Another motivation for including STDP in the memristive model is to combat the limited programming resolution. The programming resolution specifies how many integer weights a synapse can be programmed to. A programming resolution of 21, for example, means a synapse can be programmed to integer weights between -10 and 10, while a granularity of 3 means a synapse can be programmed to weights -1, 0, or 1. In both cases note that the maximum and minimum weights correspond to the same effective conductance, but networks with a higher programming resolution will be able to achieve more combinations of weights thusly increasing the potential solution space. While it is possible to program memristors to arbitrary memristance states on-chip, the control logic to support this programming is not only complex, but adds a large area overhead.
STDP can act as a potential solution to this limited on chip programming resolution. While it is difficult to program to specific memristance states, it is easy to design an efficient circuit to adjust the memristance of the memristor on-chip towards either the HRS or LRS. These adjustments can be used to implement potentiation and depression of synapses. Additionally, these adjustments allow the memristors to take on memristance states that they cannot be programmed too, thereby allowing the synapse to achieve new synaptic weights. Thus, the inclusion of a potentiation and depression mechanism such as STDP can increase the online resolution of networks thereby increasing the potential solution space.
Implementation
In this mixed signal neuromorphic system, analog voltage accumulated in the neuron, upon reaching its threshold, is sampled to produce a digital rectangular spike. Depending on the relative timing of the firing events of pre and post-neuron, a synapse is either potentiated or depressed. In this implementation, instead of using analog tails, the digital rectangular pulses themselves are modulated in time. According to the timing of the fires from pre-neuron and post-neuron, a voltage greater than the switching threshold is applied across the memristor for different periods of time. If the pre-neuron fire is further apart in time from post-neuron fire, voltage across the memristor is applied for smaller period of time and causes weaker potentiation or depression. As the pre-neuron fire gets closer to the post-neuron fire, voltage across the memristor is applied for longer period of time, causing stronger potentiation or depression.

_Instructions to follow_
Can you retype the portion of the memristive STDP passage from "STDP can act" up to and including "thereby increasing the potential solution space."?

_Dataset content_
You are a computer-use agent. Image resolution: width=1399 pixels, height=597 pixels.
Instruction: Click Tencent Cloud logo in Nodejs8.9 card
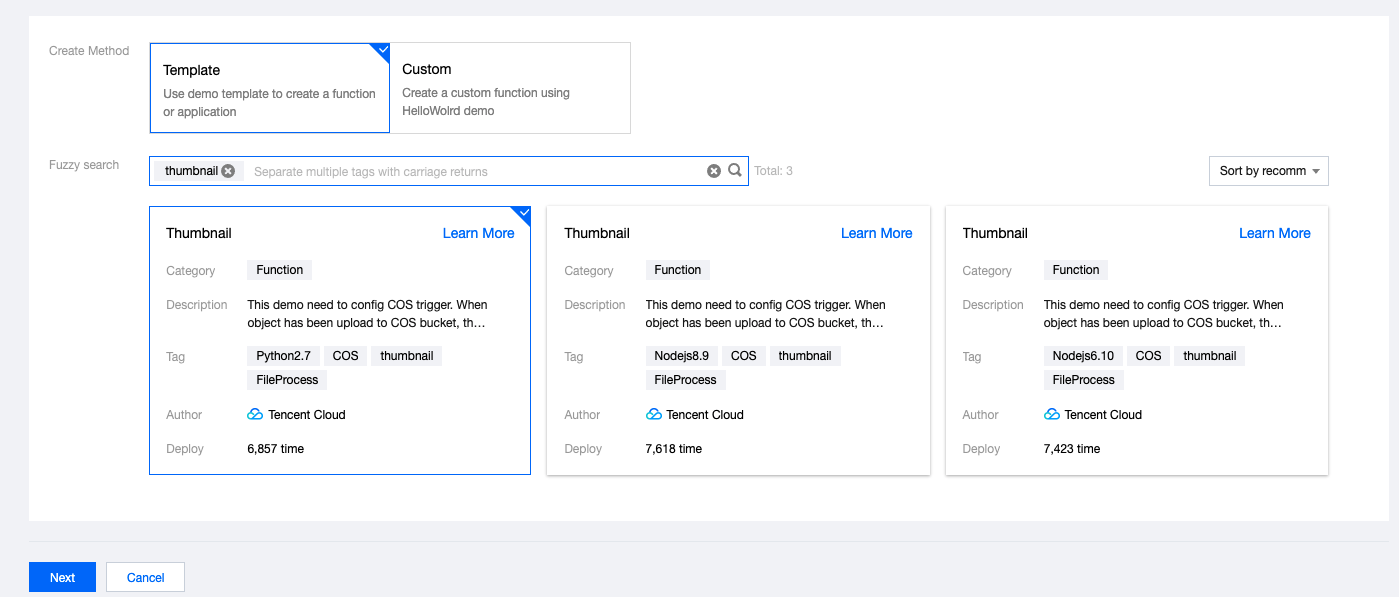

_Written answer_
STDP can act as a potential solution to this limited on chip programming resolution. While it is difficult to program to specific memristance states, it is easy to design an efficient circuit to adjust the memristance of the memristor on-chip towards either the HRS or LRS. These adjustments can be used to implement potentiation and depression of synapses. Additionally, these adjustments allow the memristors to take on memristance states that they cannot be programmed too, thereby allowing the synapse to achieve new synaptic weights. Thus, the inclusion of a potentiation and depression mechanism such as STDP can increase the online resolution of networks thereby increasing the potential solution space.